Sometimes when book mentions something, I question how it fits Biblically, and I think that affords us an opportunity to discuss these things in our families. One item for Joseph’s Donkey is the concept of animals going to Heaven. DeStefano does bring that up, and honestly from a Catholic Christian’s perspective that is not what I have been taught. I loved everything about this book so much though, I couldn’t dock it points for that.
In Joseph’s Donkey, the donkey also understands and cries at the thought of Jesus suffering at Calvary, so I think it is pretty easy to explain that there is an element of make believe with this one if the idea of animals heading to Heaven concerns anyone. It was such a beautiful read that touched my heart like I don’t think another other child’s book has. It gave me an opportunity for reflection about the Holy Family right alongside my with children.
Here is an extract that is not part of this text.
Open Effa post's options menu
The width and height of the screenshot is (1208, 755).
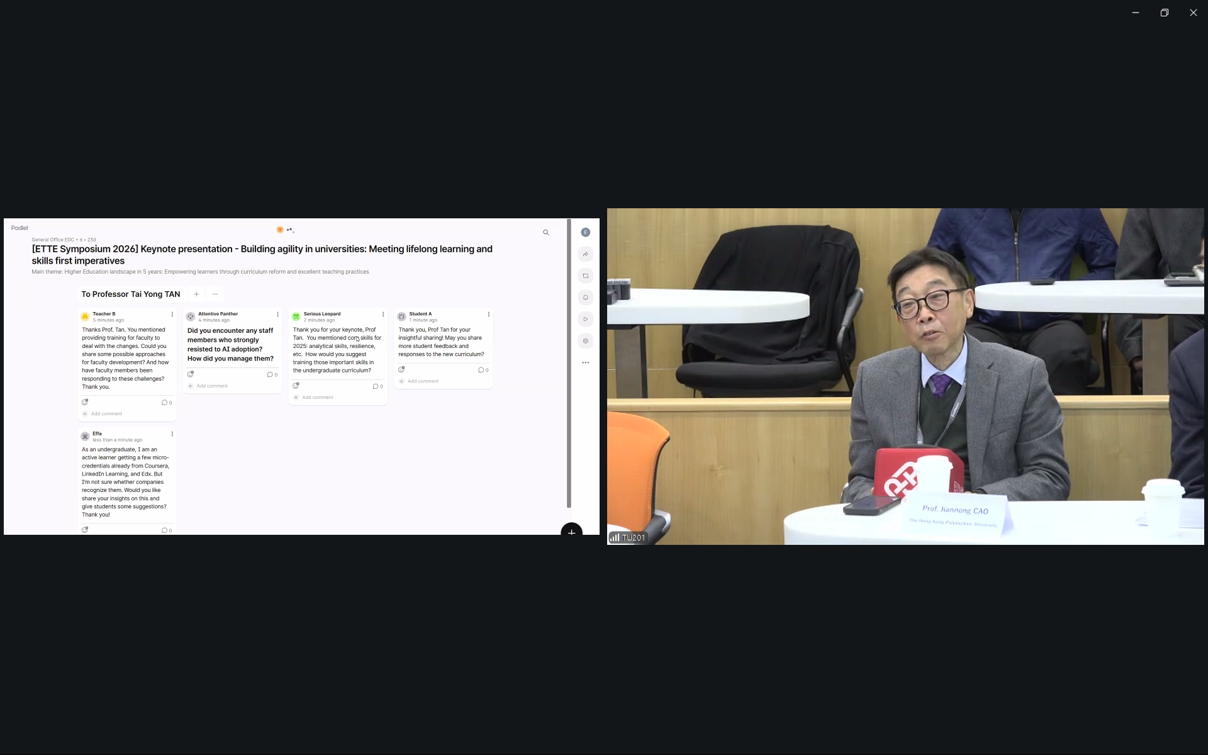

The Beggar and the Bluebird
The second book by Anthony DeStefano also deals with personification of an animal, this time a bluebird. The Beggar and the Bluebird is beautiful in text and illustration, but does convey a message that you may want to preview prior to sharing with your children. Self-sacrifice is a big topic. My kids didn’t have an issue with it, and maybe I am being too sensitive.
The Beggar and the Bluebird is a modern-day fairytale in the tradition of Hans Christian Anderson and the Grimm Brothers. A little bird is about to fly south for the winter but stops to help a street beggar with various strange requests. The beggar asks the bird to take bread to a homeless man, money to a widow and her children, and a gold cross to a boy laying sick in the hospital. Because he fulfills these requests, the kind bird is caught in a blizzard. Everything seems dark, until the surprising identity of the street beggar is revealed.
If you are looking to talk about how sacrificing to serve others brings you joy, The Beggar and the Bluebird is great for that. The virtues of this little bird are definitely inspiring, and certainly beautiful conversations will come from this treasure.
The Christmas Light
The Christmas Light by Claudia Cangilla McAdam is a nice journey to help you picture yourself in the scene of Jesus’ birth. It seemed odd to me to think of Jesus’ birth from the perspective of a young girl, but as many readers themselves may be young girls I think it has a place in a Christian bookshelf. The depiction of the Holy Family certainly does remind us of how amazingly full of grace, love, joy and faith they would have been.
Hopefully our own encounters this season and throughout our children’s and our own lives will touch our lives so thoroughly as they touched this young lady ‘s life in the story.
Celebrate the Season with a Story
The Christmas Light is the most specific to Christmas. The Beggar and the Bluebird takes place at Christmas time, but Joseph’s Donkey could be read and enjoyed at anytime of year. Any of these books would be beautiful gifts for St. Nicholas Day (to enjoy during the Advent season) or for Christmas (to reflect on during the Christmas season).
A few of our other favourite Christmas books include:
- The Baby Bible Christmas Storybook
- The Legend of St. Nicholas: a Story of Giving
- The Vatican Christmas Cookbook
- The Night the Saints Saved Christmas
What are your favourite Christmas books?